Active Directory password expiration notifications with OpenVPN

dpas7

I have pfsense setup to authenticate active directory users and it works quite well. The only issue I see at this point is that my road worriers who use OpenVPN to remotely connect don't see (or never get) the notices that their passwords are about to expire. Once their passwords expire, they are not able to login to change their passwords because it is too late. Is there a way to configure things to allow them to get the messages that their accounts are about to expire through their VPN connection? This does not effect all my local users, only the remote users.

stephenw10

Not that I'm aware of, not via only the OpenVPN interface at least. I don't believe OpenVPN itself ever gets that information from AD. If users are logging into AD after connecting to the VPN I would expect that to be available though.

Steve

michmoor

@dpas7 Shoulsnt they get that notification from the Windows client? Open VPN wouldn’t know if a password is set to expire.

dpas7

So here is how I see this. The OpenVPN client that I export from pfsense is installed on each remote client machine. The remote user connects to pfsense and gets a prompt for their credentials and it looks to active directory to check if they are good to go, and if they are, they get an IP address that is setup through Openvpn and they are able to connect to resources on the corporate network.
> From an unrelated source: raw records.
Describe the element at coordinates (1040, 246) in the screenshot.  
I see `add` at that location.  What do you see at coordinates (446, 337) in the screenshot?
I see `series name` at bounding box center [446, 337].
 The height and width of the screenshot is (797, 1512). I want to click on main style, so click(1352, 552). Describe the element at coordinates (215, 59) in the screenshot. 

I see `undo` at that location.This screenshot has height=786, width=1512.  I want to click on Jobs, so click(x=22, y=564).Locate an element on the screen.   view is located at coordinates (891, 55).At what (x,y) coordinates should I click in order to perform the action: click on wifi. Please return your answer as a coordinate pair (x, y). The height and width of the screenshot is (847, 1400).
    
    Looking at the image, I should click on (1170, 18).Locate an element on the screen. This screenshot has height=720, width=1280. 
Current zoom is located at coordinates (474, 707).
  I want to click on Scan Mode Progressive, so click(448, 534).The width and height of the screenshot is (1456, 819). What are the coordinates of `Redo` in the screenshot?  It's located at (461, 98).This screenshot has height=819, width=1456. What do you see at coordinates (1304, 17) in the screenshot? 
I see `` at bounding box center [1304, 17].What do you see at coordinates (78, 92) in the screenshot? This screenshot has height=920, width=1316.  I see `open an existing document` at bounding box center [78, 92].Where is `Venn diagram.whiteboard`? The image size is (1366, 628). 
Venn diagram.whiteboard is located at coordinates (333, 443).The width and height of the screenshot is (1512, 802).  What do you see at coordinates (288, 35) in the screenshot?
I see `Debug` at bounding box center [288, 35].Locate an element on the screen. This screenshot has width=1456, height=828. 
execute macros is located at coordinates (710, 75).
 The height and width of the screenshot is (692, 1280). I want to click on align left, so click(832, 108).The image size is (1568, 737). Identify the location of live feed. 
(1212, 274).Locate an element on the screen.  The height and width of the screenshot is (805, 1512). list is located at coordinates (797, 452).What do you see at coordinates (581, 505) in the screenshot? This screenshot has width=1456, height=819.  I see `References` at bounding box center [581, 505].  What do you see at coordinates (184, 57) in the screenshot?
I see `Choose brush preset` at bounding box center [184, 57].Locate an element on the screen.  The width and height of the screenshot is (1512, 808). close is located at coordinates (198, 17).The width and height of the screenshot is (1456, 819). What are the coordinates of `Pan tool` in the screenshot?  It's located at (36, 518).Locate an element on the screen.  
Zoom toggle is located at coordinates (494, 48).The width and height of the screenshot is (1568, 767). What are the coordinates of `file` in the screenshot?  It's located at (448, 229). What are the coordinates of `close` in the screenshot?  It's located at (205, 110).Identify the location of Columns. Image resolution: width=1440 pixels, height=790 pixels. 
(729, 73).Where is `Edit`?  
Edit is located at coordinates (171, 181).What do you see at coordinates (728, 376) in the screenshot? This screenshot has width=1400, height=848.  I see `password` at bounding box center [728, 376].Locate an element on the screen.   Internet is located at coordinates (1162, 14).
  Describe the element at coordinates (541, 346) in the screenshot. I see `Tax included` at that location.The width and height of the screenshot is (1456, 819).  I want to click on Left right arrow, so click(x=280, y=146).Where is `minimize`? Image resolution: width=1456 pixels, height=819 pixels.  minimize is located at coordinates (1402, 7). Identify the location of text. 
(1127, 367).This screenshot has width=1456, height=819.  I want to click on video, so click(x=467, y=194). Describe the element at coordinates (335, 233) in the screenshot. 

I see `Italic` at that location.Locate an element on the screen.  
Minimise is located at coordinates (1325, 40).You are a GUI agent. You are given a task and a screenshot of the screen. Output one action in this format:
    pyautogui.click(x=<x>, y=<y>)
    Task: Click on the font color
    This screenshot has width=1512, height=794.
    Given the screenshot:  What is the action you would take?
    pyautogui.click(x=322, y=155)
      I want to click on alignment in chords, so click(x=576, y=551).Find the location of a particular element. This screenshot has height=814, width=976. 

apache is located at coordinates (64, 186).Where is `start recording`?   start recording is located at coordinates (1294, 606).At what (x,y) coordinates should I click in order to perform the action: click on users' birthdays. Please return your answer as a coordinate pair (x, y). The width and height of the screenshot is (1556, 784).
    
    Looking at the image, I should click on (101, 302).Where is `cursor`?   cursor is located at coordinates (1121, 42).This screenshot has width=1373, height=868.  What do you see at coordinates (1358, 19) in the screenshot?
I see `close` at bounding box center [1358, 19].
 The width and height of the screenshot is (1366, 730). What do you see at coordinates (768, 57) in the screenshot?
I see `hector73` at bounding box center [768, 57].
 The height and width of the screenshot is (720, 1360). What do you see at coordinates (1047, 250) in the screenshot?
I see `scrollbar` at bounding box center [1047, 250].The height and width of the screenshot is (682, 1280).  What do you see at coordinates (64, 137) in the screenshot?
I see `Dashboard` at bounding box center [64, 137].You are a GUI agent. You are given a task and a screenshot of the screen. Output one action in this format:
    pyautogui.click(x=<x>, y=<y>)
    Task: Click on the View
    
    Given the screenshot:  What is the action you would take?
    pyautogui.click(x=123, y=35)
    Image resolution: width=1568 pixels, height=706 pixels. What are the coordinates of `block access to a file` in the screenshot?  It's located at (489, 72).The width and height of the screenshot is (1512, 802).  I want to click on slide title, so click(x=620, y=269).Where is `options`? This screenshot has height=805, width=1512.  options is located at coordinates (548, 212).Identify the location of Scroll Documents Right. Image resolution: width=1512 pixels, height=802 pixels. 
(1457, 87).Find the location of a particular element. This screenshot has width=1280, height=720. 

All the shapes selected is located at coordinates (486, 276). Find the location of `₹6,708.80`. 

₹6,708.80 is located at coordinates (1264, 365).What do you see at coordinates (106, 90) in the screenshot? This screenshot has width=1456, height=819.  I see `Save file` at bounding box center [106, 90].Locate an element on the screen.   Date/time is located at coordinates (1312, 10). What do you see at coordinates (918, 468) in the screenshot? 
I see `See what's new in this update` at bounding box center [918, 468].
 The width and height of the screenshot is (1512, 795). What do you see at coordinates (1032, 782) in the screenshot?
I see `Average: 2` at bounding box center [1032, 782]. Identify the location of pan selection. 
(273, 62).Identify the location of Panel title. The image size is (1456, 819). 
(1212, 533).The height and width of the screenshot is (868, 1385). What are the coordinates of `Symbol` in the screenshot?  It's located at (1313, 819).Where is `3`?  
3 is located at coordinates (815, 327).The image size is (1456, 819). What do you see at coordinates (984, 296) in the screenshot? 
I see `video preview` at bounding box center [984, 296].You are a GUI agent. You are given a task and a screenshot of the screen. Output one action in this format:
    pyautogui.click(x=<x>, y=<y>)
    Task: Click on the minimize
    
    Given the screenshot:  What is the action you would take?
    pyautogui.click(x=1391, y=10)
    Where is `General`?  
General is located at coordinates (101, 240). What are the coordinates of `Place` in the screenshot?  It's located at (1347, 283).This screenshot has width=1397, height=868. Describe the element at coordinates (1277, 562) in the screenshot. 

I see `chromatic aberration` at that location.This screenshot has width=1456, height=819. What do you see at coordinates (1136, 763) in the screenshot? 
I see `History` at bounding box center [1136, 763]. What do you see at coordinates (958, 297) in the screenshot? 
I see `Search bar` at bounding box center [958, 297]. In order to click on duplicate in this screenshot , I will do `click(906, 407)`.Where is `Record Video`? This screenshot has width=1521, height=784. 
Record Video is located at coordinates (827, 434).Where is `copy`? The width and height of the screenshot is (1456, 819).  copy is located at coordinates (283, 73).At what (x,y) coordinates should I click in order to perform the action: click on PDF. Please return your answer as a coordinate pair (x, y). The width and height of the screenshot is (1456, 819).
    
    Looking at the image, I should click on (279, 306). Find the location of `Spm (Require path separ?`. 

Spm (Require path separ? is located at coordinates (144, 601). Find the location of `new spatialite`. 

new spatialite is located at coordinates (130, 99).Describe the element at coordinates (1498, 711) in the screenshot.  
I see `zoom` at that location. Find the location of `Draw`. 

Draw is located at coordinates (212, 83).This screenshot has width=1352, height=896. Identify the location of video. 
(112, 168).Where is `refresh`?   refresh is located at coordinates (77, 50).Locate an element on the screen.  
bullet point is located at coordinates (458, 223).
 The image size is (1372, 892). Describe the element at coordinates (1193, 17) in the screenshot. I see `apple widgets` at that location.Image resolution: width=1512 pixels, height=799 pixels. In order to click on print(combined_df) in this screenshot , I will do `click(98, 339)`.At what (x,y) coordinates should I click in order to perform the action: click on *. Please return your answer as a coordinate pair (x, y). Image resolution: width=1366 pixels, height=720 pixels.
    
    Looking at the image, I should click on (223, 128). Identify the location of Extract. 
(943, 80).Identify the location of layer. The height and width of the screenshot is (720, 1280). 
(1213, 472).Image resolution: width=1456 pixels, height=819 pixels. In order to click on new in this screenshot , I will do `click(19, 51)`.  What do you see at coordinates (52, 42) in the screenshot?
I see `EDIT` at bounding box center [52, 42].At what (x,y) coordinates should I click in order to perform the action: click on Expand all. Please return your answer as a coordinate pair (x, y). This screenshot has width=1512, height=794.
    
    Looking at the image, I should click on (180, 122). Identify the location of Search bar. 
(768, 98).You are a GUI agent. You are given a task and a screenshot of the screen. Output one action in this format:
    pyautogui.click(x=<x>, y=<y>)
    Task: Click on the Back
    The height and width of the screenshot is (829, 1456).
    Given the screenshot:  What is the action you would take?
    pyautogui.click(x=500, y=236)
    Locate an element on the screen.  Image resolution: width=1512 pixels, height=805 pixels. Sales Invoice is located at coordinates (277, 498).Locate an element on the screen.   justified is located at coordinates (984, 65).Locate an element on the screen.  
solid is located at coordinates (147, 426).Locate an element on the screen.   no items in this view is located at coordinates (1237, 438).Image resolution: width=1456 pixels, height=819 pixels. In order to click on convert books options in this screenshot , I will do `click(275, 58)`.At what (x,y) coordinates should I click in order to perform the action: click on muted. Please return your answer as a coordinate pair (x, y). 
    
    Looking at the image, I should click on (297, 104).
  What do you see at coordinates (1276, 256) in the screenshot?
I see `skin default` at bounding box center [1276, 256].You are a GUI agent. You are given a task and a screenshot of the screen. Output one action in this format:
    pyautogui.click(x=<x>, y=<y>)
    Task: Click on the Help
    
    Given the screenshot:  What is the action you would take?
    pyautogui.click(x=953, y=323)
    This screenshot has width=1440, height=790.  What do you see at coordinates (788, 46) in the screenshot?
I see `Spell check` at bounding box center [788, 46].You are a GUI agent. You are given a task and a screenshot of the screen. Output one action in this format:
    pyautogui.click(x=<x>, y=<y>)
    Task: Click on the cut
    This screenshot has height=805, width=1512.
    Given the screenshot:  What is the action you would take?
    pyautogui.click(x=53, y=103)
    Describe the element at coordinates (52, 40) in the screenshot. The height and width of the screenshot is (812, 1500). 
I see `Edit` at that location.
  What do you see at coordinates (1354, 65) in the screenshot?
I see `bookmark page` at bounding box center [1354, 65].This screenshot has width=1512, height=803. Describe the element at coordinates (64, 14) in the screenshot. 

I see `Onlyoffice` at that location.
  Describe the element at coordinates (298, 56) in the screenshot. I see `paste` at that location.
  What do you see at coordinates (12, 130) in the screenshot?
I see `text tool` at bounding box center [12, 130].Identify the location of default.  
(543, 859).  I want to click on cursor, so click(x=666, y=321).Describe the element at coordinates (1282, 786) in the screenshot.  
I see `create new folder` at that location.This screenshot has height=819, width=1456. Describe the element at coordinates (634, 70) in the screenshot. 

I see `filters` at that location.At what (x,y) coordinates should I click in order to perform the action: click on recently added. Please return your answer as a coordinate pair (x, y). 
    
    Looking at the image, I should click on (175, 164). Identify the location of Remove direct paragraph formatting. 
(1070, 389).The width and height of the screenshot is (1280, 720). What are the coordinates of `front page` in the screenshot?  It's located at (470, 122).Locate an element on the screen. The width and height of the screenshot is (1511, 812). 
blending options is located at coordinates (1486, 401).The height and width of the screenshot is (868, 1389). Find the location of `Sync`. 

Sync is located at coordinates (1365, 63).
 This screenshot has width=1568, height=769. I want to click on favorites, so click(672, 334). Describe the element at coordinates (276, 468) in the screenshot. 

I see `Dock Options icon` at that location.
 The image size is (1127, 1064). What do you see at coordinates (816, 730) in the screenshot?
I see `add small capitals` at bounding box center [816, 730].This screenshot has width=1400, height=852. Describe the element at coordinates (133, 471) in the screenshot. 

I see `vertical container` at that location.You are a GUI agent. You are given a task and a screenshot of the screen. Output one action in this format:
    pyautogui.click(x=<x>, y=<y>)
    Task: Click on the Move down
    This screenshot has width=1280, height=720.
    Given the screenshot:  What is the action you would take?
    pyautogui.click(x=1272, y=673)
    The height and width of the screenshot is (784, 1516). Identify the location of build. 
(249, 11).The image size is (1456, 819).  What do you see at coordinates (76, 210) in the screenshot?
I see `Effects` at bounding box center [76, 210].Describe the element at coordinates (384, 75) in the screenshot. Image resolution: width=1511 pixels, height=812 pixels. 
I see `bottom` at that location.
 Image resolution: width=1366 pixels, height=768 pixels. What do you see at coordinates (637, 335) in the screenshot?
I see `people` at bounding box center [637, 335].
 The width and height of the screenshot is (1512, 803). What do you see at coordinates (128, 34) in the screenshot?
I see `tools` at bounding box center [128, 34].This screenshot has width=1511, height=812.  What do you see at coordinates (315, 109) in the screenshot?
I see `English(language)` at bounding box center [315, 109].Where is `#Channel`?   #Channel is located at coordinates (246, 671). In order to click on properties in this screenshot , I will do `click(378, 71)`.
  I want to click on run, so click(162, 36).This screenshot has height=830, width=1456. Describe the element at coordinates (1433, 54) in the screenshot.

So at this point, I don't see why they don't receive a notification that their password is about to expire, when they are remote. I have notifications turned on in Group Policy on the server. Is there anything on pfsense that needs to get turned on? Is there a way I can test this with a test user account?
Thanks!

michmoor

@dpas7 said in Active Directory password expiration notifications with OpenVPN:

The remote user connects to pfsense and gets a prompt for their credentials and it looks to active directory to check if they are good to go

Right so how would openVPN or pfsense know that the password is set to expire? It has no knowledge of policies within Active Directory. OpenVPN is just the client. Active Directory is the server. OpenVPN sends username/password to the server and the server sends back an accept or reject the message. No one other than your AD system would care about your password policy.

michmoor

@michmoor
Quick google search i found the following

stephenw10

I don't believe the OpenVPN client has any way to pass a password expiry message to the user. But I also don't think OpenVPN gets that info from AD. It just gets the authorised or not reply.

However I expect Windows to get that info from AD directly once it's connected to the VPN if the client attempts to use any resources that require it.

dpas7

@stephenw10 Ok then, I will use the email option to remind our users to change passwords when they are about to expire.